On Google’s most recent Q&A webmaster session, titled English Google SEO office-hours from August 13, 2021, one of the numerous questions submitted was, “20% of my pages are not getting indexed. It says they’re discovered, but not crawled. Does this have anything to do with the fact that it’s not crawled because of potential overload of my server or does it have to do with the quality of my page?”
NOTE: I should make a point here that the wording above is more accurately stated as the “quality of my site” rather than the “quality of my page.”
You’ll see why below.
John Mueller, who is a search advocate for Google, responded: “Probably…a little bit of both.”
So, let’s use those two as criteria to explore.
One: The Server Side and Crawl Budget. If You Have a Large Site, You May Want to Consider This
First, let me try to quantify the size of what may be considered a large site: in the tens of thousands (at least 10K) pages. So, if your site isn’t anywhere near that, I wouldn’t worry too much about this criteria.

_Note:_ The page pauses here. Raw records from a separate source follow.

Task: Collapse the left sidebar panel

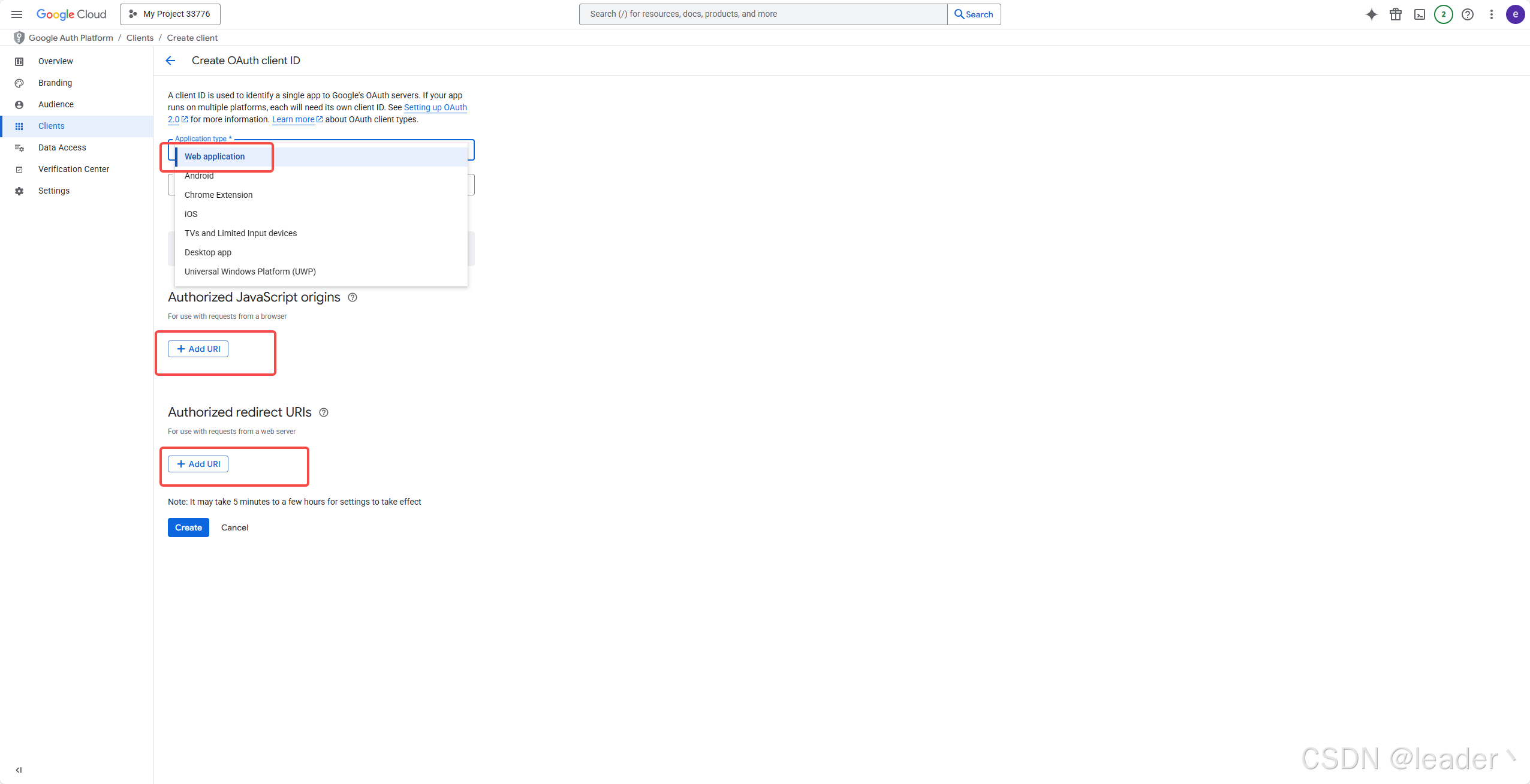Action: click(19, 770)
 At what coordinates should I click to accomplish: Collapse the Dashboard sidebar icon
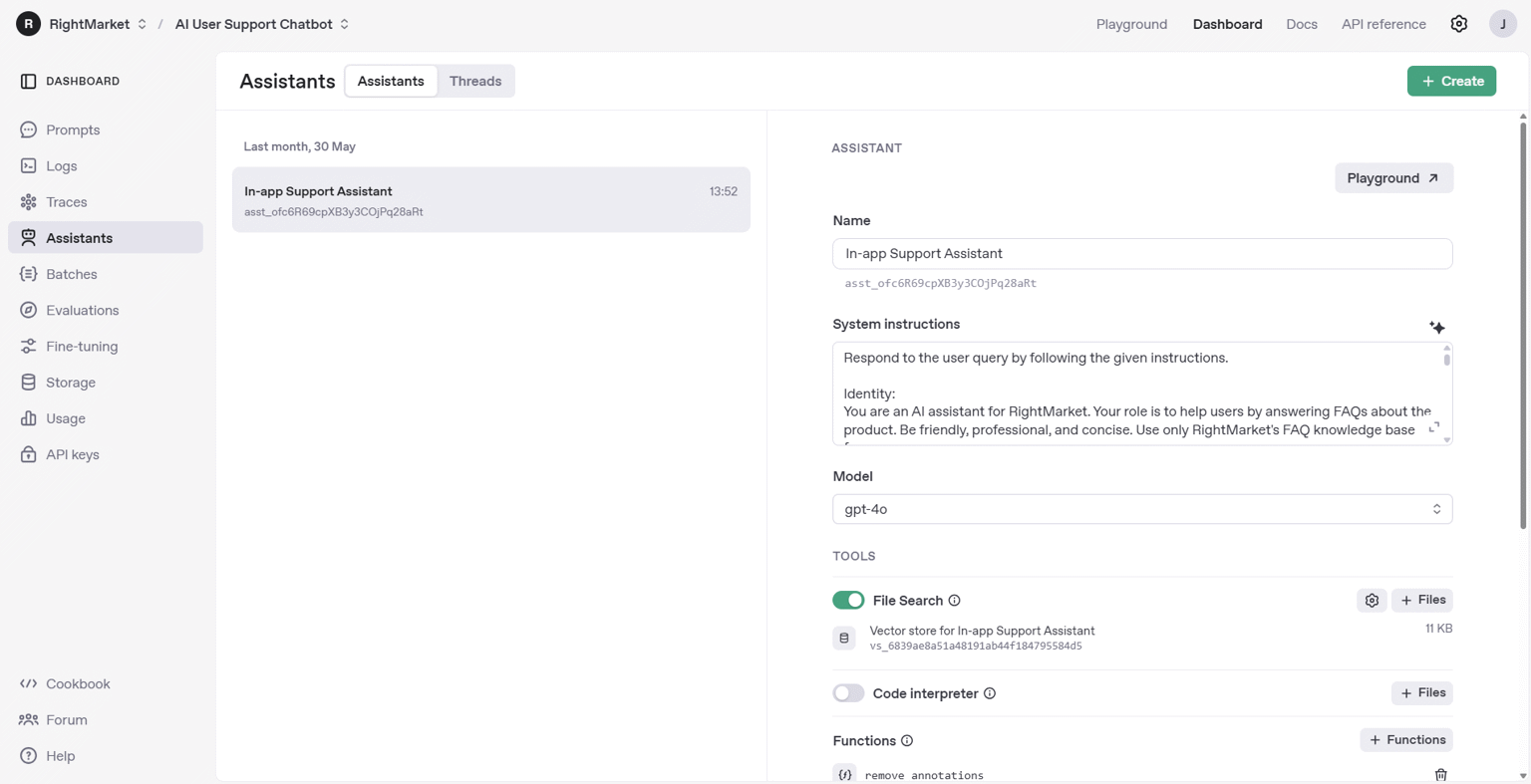[28, 81]
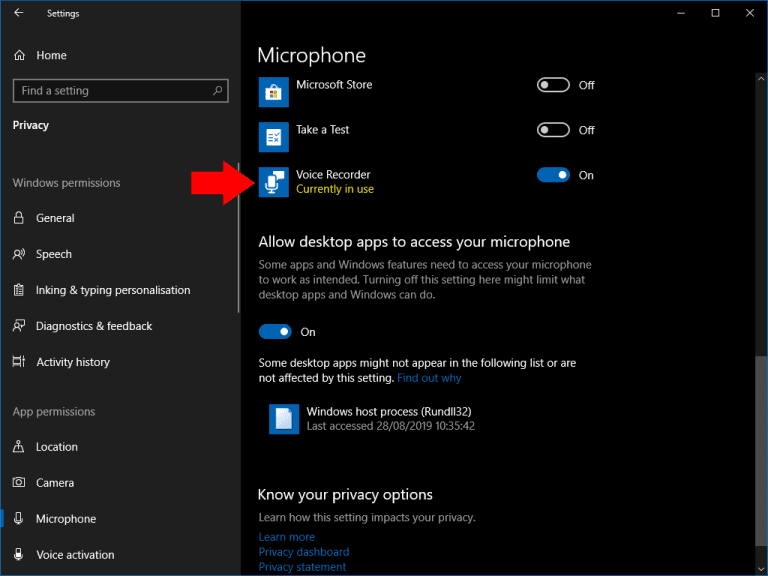Screen dimensions: 768x576
Task: Click the Windows host process file icon
Action: 284,418
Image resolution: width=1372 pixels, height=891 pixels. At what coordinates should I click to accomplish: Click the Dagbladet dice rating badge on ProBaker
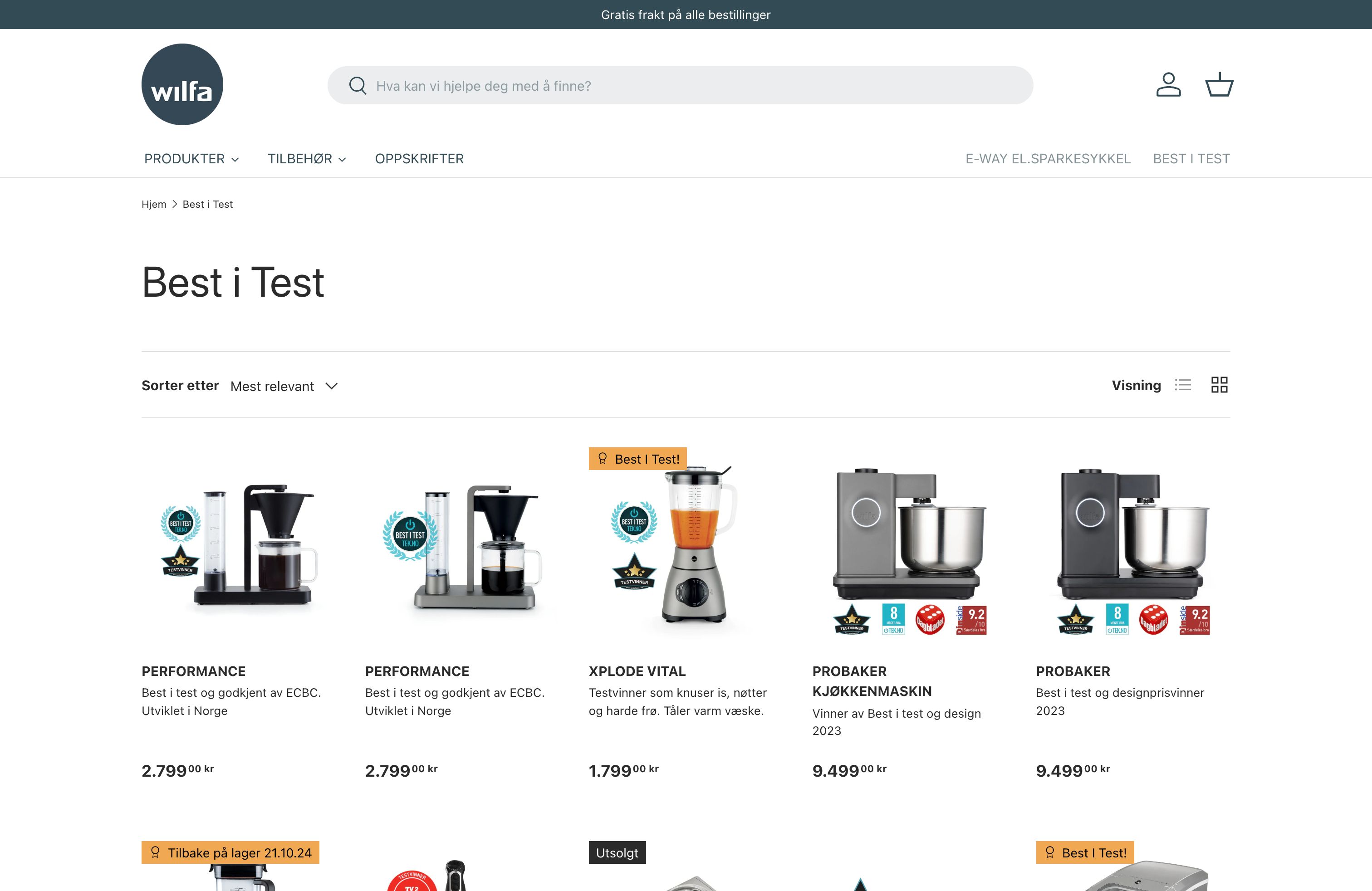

The only exceptions might be if you added a large number of pages in a short time, or you’ve done a number of redirects.
Mueller went on to mention something called crawl budget.
Crawl budget is basically what it sounds like: Googlebot will only crawl a certain number of pages of a site within a given time period. (As a side note, I recall Mueller saying that Google doesn’t index 100% of a site. Of course, he was probably talking about large sites.)
This limit is there to help minimize load on your site’s server(s).
Of course, you can see how this might not apply to a small site: today’s web servers are, on average, pretty capable. That’s why crawling each page of a small site may not put too much burden on a server.
With all this said, today’s servers are pretty capable, so maybe the issue has to do with the next criteria…
Two: On Site Quality: “That Is Something We Take Into Account Quite Strongly”
You’ll recall that above, I made a distinction between page and site. I mention this because Mueller said that Google takes into account the quality of a site quite strongly. If Google looks at your site as a whole (the various pages in its index), and evaluates that your site isn’t of high quality, you may find that additional pages (or some pages) aren’t indexed, even though they’ve been discovered.
I know this brings up a bit of a chicken-and-egg situation, because what if your pages that aren’t indexed are newer and of high quality?
That would imply that you’d have to go back to the original pages that are in Google’s index, which make up Google’s impression of your site, improve the quality of each of those pages (or a significant enough number of them), and wait for re-indexing.
While We’re On The Subject of Indexing…
I’m reminded of something I saw on one of Google’s Twitter channels:
It’s basically a link to an index coverage report, support for which was recently made available.
So, in conclusion, if you’re having trouble with indexing, look into your site’s quality. I’d also add to double-check robots.txt to ensure that Google’s allowed to crawl those pages.